Fue por esas fechas, al mediodía de un domingo que no trabajó, y después de haber llevado a Carmen a pasear por el parque Güell, cuando Faneca efectuó una visita a Walden 7, que sería la última, aunque entonces no lo sabía. Su intención era hacerse con algunas prendas de ropa interior que habían pertenecido a Marés y luego visitar a la señora Griselda y regalarle el retrato al carbón que le había hecho Cuxot. Quería tener un detalle con ella antes de desaparecer de su vida para siempre.
El apartamento de Marés estaba limpio y ordenado, pero ya era una casa ajena, misteriosa y fría. Se le antojó la guarida de un solitario abandonada hacía mucho tiempo, y en la que aún se podían rastrear los espejismos de la pasión que un día albergó junto con las pesadillas recurrentes del desencanto. En el exterior las losetas seguían desprendiéndose y el singular y camaleónico edificio mostraba los muros descarnados, el cemento leproso de la falacia. Había sobre la mesa de la cocina un mensaje urgente de la mujer de la limpieza pidiéndole al señor Marés que diera la cara. Faneca se verificó en los espejos, a hurtadillas, y sintió nuevamente y con mayor intensidad que profanaba el reducto de un solitario, de alguien que no era feliz. Al entrar en el dormitorio vio extendida sobre la cama la camisa de seda rosa y, sobre ella, cinco talones bancarios en blanco con la firma de Marés, acompañados de una nota:
«Querido Fanequilla: ahí te dejo mi camisa favorita; sé que te gusta mucho y que siempre te hizo ilusión llevarla. También te dejo algunos talones firmados porque supongo que no andarás muy bien de dinero, con los gastos que últimamente has tenido. Y puedes llevarte lo que quieras de este agujero, a mí ya todo me da igual… Desde hace algún tiempo no me encuentro bien, creo que tengo la enfermedad del olvido. Temo que pueda ocurrirme algo malo de un momento a otro. Pero me acuerdo mucho de ti. Recibe un abrazo de tu amigo de siempre, que te desea suerte en la vida. Marés.»

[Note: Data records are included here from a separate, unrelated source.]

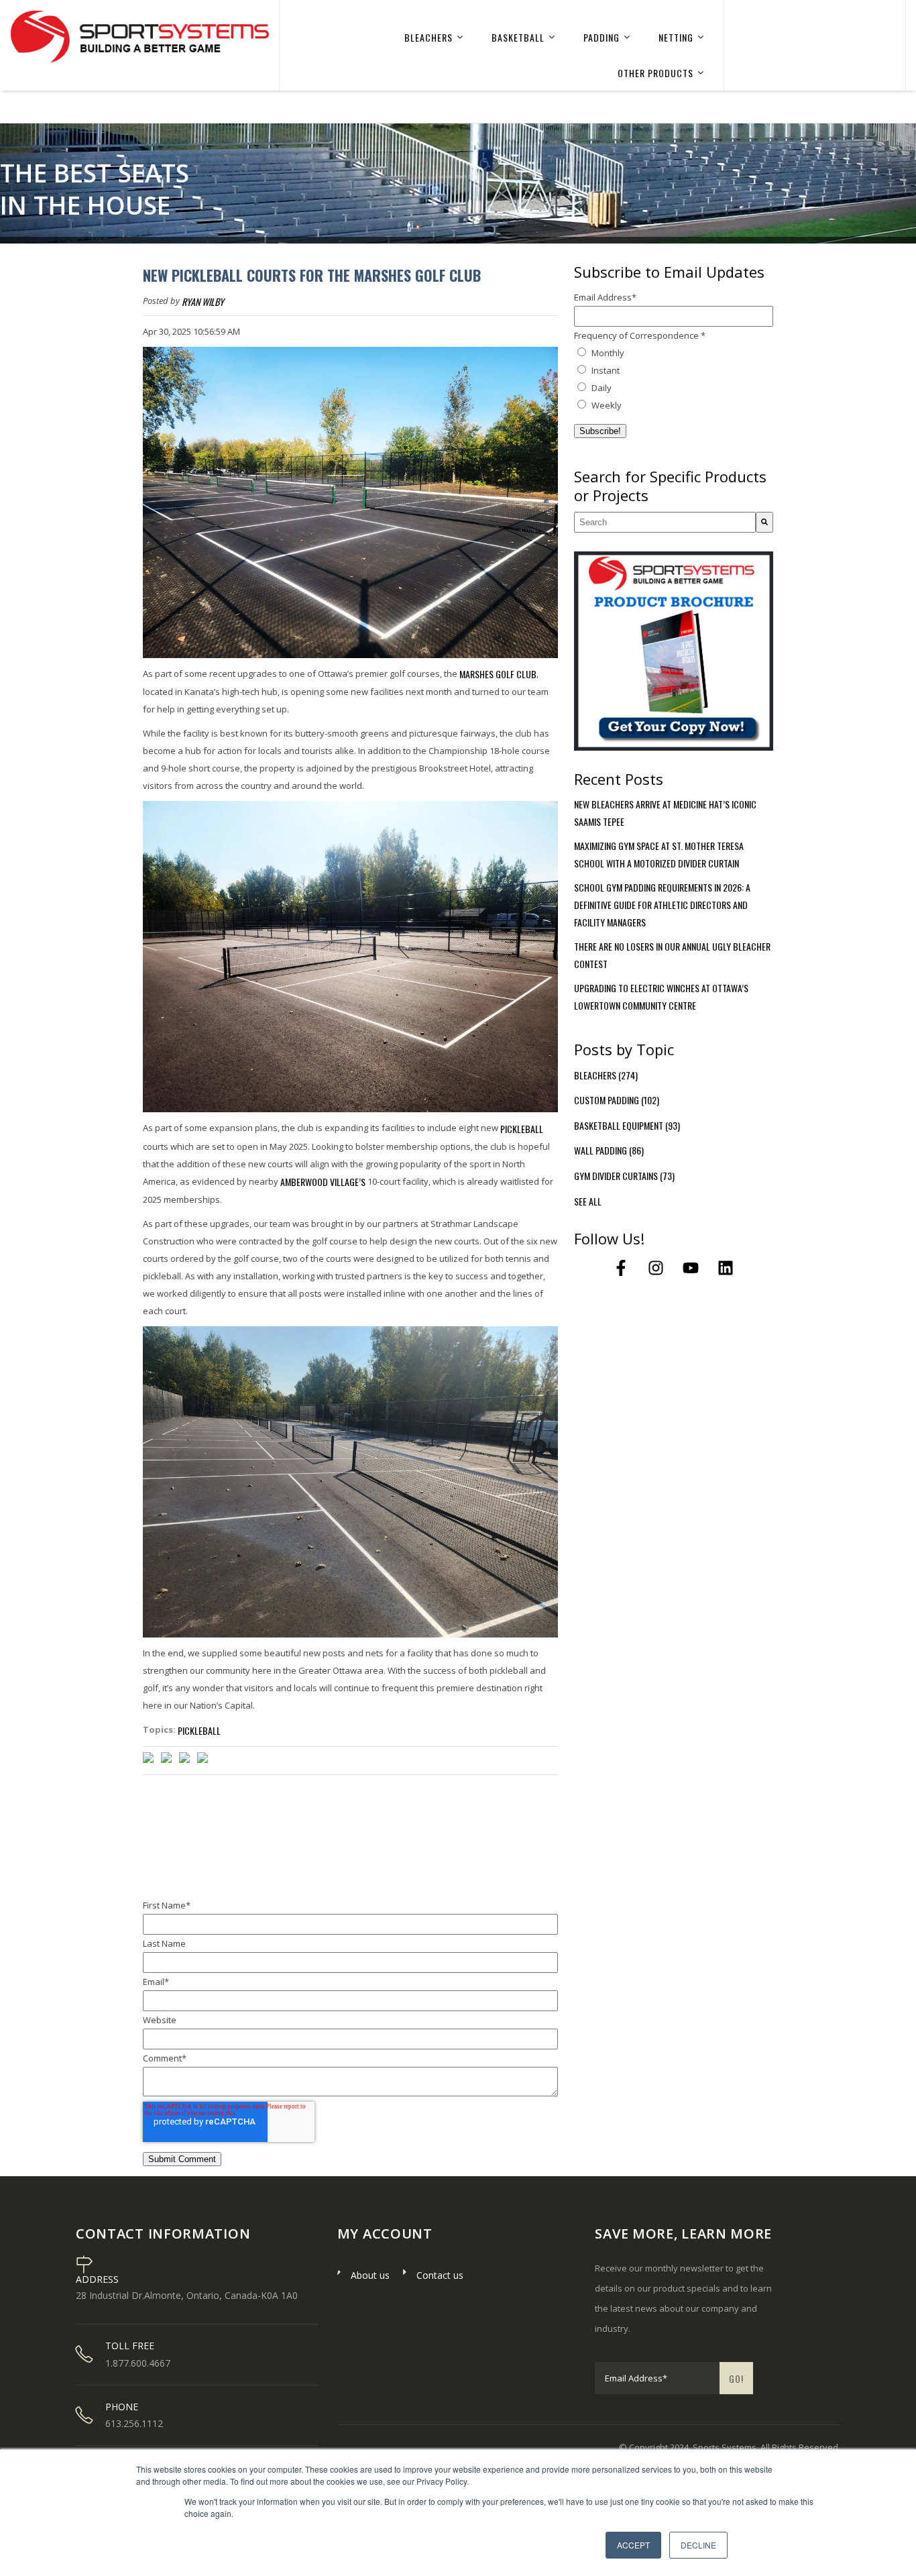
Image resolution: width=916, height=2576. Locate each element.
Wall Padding (609, 1150)
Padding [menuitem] (601, 37)
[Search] (764, 522)
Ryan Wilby (203, 301)
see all (588, 1201)
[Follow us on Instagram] (655, 1267)
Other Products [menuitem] (655, 73)
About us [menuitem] (370, 2275)
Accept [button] (633, 2545)
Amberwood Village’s (322, 1182)
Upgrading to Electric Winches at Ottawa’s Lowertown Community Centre (661, 996)
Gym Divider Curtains (624, 1176)
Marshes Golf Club (497, 674)
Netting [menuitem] (676, 37)
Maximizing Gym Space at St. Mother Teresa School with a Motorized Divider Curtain (659, 854)
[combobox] (665, 522)
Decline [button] (698, 2545)
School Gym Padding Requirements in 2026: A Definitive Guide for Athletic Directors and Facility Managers (662, 904)
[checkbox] (673, 379)
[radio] (673, 353)
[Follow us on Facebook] (621, 1267)
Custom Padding (616, 1100)
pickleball (521, 1129)
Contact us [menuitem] (439, 2275)
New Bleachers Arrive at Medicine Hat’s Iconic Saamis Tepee (665, 812)
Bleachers (606, 1075)
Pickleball (199, 1730)
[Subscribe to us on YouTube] (690, 1267)
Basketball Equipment (627, 1125)
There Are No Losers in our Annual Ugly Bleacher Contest (672, 955)
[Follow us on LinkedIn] (725, 1267)
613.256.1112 (134, 2423)
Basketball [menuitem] (518, 37)
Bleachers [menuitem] (428, 37)
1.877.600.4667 (137, 2363)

Se quedó pensativo al pie del lecho. Cogió los talones, los dobló cuidadosamente y se los guardó en el bolsillo, luego cogió la camisa rosa y, sin poder contenerse, ocultó la cara en ella y se echó a llorar.
15
– Hola, Grise.
– Dichosos los ojos.
La viuda estuvo muy contenta de verle. Salía de la ducha y llevaba un gorro de plástico con florecillas verdes y amarillas y un albornoz rojo cereza. Le echó los brazos al cuello y le envolvió en un efluvio refrescante de agua de colonia. Faneca llevaba una bolsa de mano con la ropa de Marés y el dibujo de Cuxot enrollado bajo el brazo. Ella le hizo pasar y le ofreció una cerveza fría y almendras saladas y se empeñó en que se quedara a comer, pero él rehusó y le regaló su retrato dibujado al carbón. La señora Griselda se emocionó y prometió enmarcarlo y colgarlo en el salón, y después le regañó amablemente por haberse olvidado de ella tanto tiempo. Pero le perdonaba porque ahora tenía novio y era feliz, se llamaba Rafael y era acomodador de cine y llevaban dos meses saliendo juntos. No era tan elegante y juncal y guapo como él ni tenía los ojos verdes ni el pelo rizado, pero era una buena persona y la trataba con mucho cariño.